Durante um ano os media locais e nacionais dão conta de actos satânicos numa pequena cidade italiana. Políticos aproveitaram o pânico para se mostrarem. Ao fim de um ano Luther Blissett declara-se responsável fornecendo imensas provas – que sempre estiveram disponíveis – disso mesmo.
Uma chimpanzé abusada pela indústria farmacêutica e libertada por um grupo de defesa dos animais tornou-se numa talentosa artista que ia expor as suas cuecas na Bienal de Arte de Veneza.
Podemos ainda ver as imagens de Marko Maver, um artista sérvio anti-regime, morto num bombardeamento da NATO à prisão onde se encontrava.
Quer seja pelo fetiche do sensacionalismo, pela não confirmação de fontes ou por uma miríade de outros factores os meios de comunicação mentem. Este projecto visava a denúncia e a ridicularização dessa conduta.
Actualmente vamos conhecendo a realidade praticamente apenas pelo ecrã de televisão. O que figura ali é absoluto, completo, objectivo, verdadeiro, autêntico e real. É a realidade mais tangível que os cabelos que afagamos.

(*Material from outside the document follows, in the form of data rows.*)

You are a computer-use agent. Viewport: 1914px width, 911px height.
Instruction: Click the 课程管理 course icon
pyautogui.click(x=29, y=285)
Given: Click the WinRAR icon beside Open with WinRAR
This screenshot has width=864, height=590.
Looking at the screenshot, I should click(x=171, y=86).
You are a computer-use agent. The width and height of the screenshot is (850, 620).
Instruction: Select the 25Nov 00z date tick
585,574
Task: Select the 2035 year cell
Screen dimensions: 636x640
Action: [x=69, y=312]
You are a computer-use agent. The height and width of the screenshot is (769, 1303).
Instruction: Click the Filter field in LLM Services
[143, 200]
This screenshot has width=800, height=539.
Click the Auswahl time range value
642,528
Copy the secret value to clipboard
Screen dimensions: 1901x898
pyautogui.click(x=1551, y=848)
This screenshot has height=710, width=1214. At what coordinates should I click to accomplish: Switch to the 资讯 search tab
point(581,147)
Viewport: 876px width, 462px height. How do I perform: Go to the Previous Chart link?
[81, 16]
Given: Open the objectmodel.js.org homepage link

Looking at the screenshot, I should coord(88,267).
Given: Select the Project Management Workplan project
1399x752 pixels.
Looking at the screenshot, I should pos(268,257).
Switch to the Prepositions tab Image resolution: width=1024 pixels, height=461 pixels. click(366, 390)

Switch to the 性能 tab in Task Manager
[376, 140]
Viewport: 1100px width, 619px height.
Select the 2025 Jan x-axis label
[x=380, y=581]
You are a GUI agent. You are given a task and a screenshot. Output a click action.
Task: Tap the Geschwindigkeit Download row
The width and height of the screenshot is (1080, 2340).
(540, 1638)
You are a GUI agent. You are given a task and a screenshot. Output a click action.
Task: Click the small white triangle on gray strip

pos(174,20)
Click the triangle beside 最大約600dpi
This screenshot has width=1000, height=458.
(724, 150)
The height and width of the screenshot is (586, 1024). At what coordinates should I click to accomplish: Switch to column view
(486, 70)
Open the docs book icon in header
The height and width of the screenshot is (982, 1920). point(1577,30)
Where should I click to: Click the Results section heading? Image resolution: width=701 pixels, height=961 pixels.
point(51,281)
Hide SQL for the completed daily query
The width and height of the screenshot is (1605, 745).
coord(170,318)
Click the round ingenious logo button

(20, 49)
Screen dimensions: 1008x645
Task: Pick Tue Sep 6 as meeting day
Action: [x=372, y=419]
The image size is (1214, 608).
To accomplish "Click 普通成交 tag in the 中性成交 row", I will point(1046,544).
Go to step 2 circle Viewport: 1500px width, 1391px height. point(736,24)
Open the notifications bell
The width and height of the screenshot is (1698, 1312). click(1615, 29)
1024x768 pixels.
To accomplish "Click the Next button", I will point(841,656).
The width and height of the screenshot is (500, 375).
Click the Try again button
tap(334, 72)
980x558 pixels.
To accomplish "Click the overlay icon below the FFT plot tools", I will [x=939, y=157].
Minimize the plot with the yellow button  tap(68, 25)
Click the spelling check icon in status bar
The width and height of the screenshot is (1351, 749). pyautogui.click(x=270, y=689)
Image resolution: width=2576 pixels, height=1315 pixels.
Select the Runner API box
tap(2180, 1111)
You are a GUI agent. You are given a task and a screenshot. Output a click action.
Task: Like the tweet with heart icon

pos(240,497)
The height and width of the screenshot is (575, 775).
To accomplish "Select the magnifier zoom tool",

E é com base neste conhecimento da realidade que a analisamos e nos definimos. É portanto essencial que a sociedade esteja ciente da verdadeira dimensão da informação que nos inunda.
Voltando por breves momentos à realidade da actualidade que me motivou para este escrito: na revista Fortune apareceu uma reportagem, paga, de 10 páginas onde Sócrates é retratado como o salvador da pátria e onde Cavaco é mero observador das suas reformas. Se é certo que o Estado a pagou, ainda ninguém sabe ao certo quem a pagou.
Marques Mendes queixou-se da excessiva propaganda governamental na RTP. Porventura uma acusação válida, dada a suavidade com que Sócrates é tratado nesta estação comparativamente com as restante. Contudo o alvo de Marques Mendes foi exclusivamente a ausência de alguém do seu partido no Prós e Contras. Claramente não está preocupado com a equidade nos media, apenas terá saudades de outros tempo. Sobre a situação dos media na Madeira: nem uma palavra!
Voltemos a outro projecto. Os Yes Men praticam a correcção de identidade que definem como “pessoas honestas que se fazem passar por grandes criminosos de forma a os humilhar publicamente. O alvo são lideres e grande empresas que colocam o lucro à frente de tudo o resto”.
Os Yes Men já foram várias vezes tomados por outras pessoas e convidados para conferências e entrevistas. Da sua actividade destaco a entrevista em directo à BBC de um suposto executivo da empresa que comprou a Union Carbide Índia. Esta empresa é responsável por um acidente industrial de 1984 em Bhopal (Índia) onde foram libertadas 40 toneladas de químicos que provocaram a morte a 20 mil pessoas. O local nunca foi limpo e a população não foi ajudada e continua a sofrer da contaminação tóxica que ainda se regista no local.
O suposto executivo anunciou que iam proceder à limpeza do local e iriam compensar as vítimas. As acções da Dow desceram 4,2% em 23 minutos perdendo 2 biliões de dólares no seu valor de mercado.
Para finalizar apresento-vos Serpica Naro, uma estilista anglo-japonesa que iria apresentar as suas roupas num desfile na Semana da Moda de Milão. A jovem desdobrou-se em inúmeras entrevistas e comunicados através da Internet. Apenas na hora do seu desfile é que os media e a indústria descobriram que não existe.
Serpica Naro é um anagrama de San Precario, o símbolo da classe laboral precária e dos protestos que decorrem em Itália contra a sua exploração.
Abordado San Precário posso dizer que na próxima quarta-feira, no Mercado Negro, será exibido o filme “Evangelho Segundo Precario”. Mas será que depois de tanta mentira neste artigo, esta informação será de confiar? Quarta-feira podem descobrir.